Alla fine l’ha detto davvero. Dopo i numerosi scambi di battute, gli insulti e le previsioni del “terzo incomodo” Mark Cuban, per la gioia del presidente Trump LaVar Ball ha dichiarato di avere pronta una fornitura di scarpe da pallacanestro. “Spedirò a Trump alcune ZO2 così potrà calmarsi un poco”, le sue parole a TMZ Sports.
Il discusso ed eclettico capofamiglia dei Ball non accenna al minimo cedimento e continua a rifiutarsi categoricamente di ringraziare Donald Trump, responsabile autoproclamato del ritorno in patria di LiAngelo Ball dopo il fermo per furto in Cina. La diatriba va avanti ormai da settimane, ma sembra proprio che a giocare con Trump LaVar ci abbia preso gusto.
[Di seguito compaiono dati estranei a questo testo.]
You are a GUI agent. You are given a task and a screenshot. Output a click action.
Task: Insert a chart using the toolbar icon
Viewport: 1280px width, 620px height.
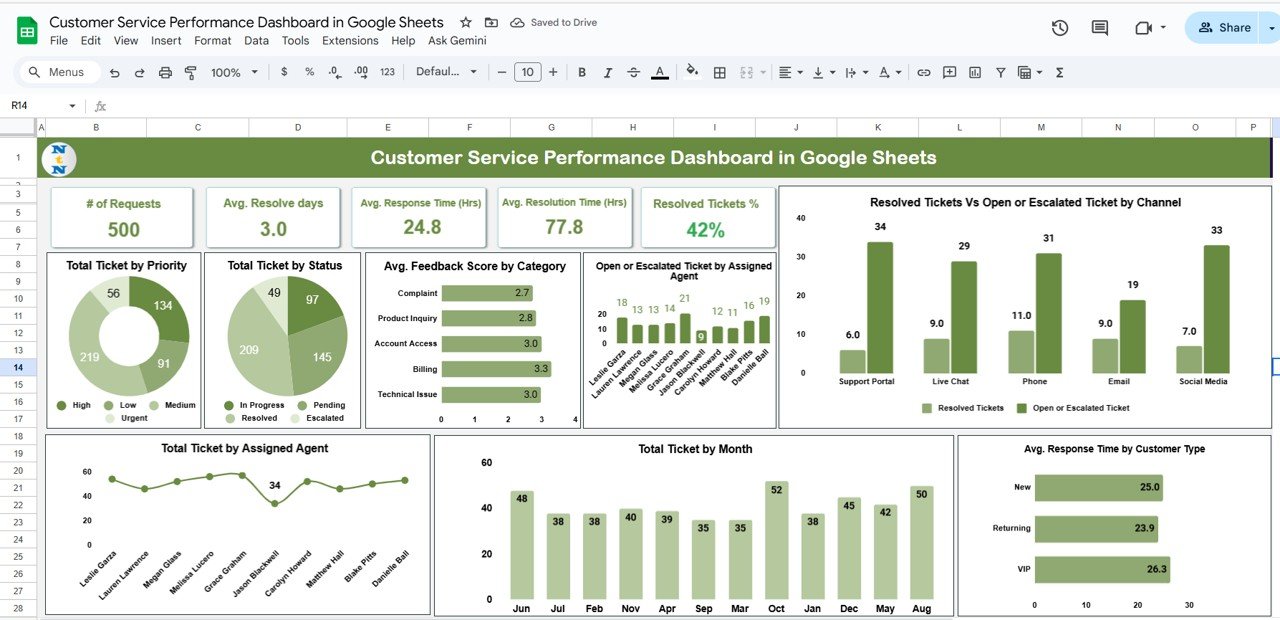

“Quando le indosserai […] ci divertiremo tutti”, insiste Ball rivolgendosi al presidente degli Stati Uniti d’America. Trump di recente ha accusato LaVar di essere uno “stupido ingrato” per non aver reso giustizia e gratitudine al gesto diplomatico in soccorso del figlio. Ancora però non ha ancora risposto a quest’ultima, ennesima provocazione e non è escluso che ciò possa avvenire.
…LaVar, you could have spent the next 5 to 10 years during Thanksgiving with your son in China, but no NBA contract to support you. But remember LaVar, shoplifting is NOT a little thing. It’s a really big deal, especially in China. Ungrateful fool!
— Donald J. Trump (@realDonaldTrump) November 22, 2017
Insomma, nessuno sembra prendere troppo sul serio l’alterco se non proprio il Capo di Stato americano, che a LaVar ha dedicato più di qualche secondo della sua impegnata vita istituzionale; dal canto suo Mr Ball non si lascia di certo pregare, continuando ad alimentare la vicenda in cambio di continue apparizioni mediatiche e pubblicità praticamente gratuita. Una strategia niente male, dato che le stime dicono che grazie al suo battibecco con Trump LaVar Ball sia riuscito a generare ben 13.2 milioni di dollari in pubblicità per il suo marchio Big Baller Brand. Per la gioia di Mark Cuban.